Compito da svolgere =>
Prosegui il racconto dell'ascesa all'Eremo di San Saba, riportato più sotto, partendo subito dopo l'ultima frase.

Testo di lettura =>
□ □ □ □ □

Ascesa all'Eremo di San Saba
Prologo
Non sarà facile scalare la “piramide” di argilla e pietre,
dal versante che guarda verso il fiume le pareti sono ripide e scivolose, senza
alcun tipo di appiglio. Siamo curiosi di esplorare la sommità e vedere se magari
ci sono i resti dell’antico eremo. Siamo pessimisti, ma tentar non nuoce. Dal
crinale nord-est del pinnacolo notiamo degli alberetti che ci permetterebbero di
arrampicarci fino in cima. Decidiamo di provare. Ci sono una trentina metri di
pendio, con tratti quasi verticali. Con prudenza e molto attenti a dove
mettiamo i piedi, aggrappandoci alle radici e ai rami di piccoli ornielli,
roverelle e ginestre, ci portiamo appena sotto la sommità della rupe, nei
pressi di un boschetto di lecci e lentisco. Ad un certo punto sento esclamare
Maurizio, è davanti a me, mi chiama, è emozionato.

□ □ □ □ □

Record forniti =>
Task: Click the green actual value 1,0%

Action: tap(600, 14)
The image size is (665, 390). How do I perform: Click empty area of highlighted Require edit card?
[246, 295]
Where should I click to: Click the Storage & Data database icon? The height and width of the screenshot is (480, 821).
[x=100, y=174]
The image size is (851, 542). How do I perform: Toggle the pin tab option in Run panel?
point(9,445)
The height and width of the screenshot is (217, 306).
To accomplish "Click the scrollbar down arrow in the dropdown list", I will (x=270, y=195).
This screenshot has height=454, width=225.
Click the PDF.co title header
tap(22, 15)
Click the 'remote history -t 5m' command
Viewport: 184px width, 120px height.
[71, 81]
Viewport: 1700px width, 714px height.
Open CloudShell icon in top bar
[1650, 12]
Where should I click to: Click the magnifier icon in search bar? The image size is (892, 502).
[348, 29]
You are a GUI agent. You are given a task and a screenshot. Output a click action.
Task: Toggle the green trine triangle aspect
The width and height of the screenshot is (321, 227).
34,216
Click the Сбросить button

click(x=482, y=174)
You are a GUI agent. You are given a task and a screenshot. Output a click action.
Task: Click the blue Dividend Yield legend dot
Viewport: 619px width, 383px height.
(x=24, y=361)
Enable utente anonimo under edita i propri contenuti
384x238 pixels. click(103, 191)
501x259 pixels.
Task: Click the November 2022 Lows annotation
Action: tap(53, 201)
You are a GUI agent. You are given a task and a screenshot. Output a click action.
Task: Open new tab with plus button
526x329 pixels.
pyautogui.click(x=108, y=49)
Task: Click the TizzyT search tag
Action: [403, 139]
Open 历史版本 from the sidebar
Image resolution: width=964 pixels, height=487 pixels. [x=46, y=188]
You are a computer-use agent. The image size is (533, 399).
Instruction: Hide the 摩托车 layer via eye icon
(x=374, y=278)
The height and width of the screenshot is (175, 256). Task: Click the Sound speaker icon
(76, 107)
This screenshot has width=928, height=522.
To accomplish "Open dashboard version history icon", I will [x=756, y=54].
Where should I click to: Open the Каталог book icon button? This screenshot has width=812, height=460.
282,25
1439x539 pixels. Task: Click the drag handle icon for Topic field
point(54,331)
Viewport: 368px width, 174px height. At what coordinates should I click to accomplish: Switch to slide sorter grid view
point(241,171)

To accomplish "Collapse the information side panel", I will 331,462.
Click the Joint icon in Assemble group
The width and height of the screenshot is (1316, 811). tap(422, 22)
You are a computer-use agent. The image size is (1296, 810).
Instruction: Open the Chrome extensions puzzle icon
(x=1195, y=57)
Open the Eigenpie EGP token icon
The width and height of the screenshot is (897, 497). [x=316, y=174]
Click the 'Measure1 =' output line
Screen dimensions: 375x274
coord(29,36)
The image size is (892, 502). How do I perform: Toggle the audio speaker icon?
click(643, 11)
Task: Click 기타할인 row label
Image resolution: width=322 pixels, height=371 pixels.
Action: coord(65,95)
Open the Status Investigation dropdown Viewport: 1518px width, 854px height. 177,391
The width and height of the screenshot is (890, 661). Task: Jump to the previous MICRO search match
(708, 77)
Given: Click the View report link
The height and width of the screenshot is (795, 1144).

□ □ □ □ □

Risultato finale =>
Ha trovato qualcosa! Mi avvicino e mi
appare una struttura in blocchi litici con un architrave sommitale. E’
l’entrata di una probabile celletta, tappata in gran parte dalla terra, ma si
notano perfettamente l’architrave e i muretti di pietra, perfettamente
squadrati. Una struttura antropica sicuramente antichissima e caduta da secoli
nell’oblio…
Nelle ultime esplorazioni nei calanchi del Sinni, io (
Saverio De Marco) e Maurizio Lofiego, rispettivamente presidente e segretario
dell’associazione Gruppo Lupi San Severino Lucano, avevamo raccolto
informazioni sull’Eremo di San Saba, che sulla base delle testimonianze
storiche doveva essere situato in cima all’isolotto piramidale nei pressi del
Sinni, chiamato anche “Dorso d’Elefante” in gergo geologico. Le informazioni
sugli eremi di questa zona ci disorientavano: lo stesso Braschi, nostro
Presidente onorario e guida storica del Parco, ci aveva indicato la presenza di
una grotta di sua conoscenza, nota per essere stata usata come romitorio dal
Beato Giovanni da Caramola, che è situata a nord del pinnacolo piramidale.
Tentiamo di trovarla seguendo le sue indicazioni ma non ci riusciamo.
In un
altro articolo del 2017 a cura dell’archeologo Valentino Vitale ecco cosa si legge: “L’eremo di San Saba doveva essere situato
pertanto sulla riva sinistra del fiume Sinni, nella località che il catasto
denomina Cella dell’eremita,
attualmente in agro di Fardella.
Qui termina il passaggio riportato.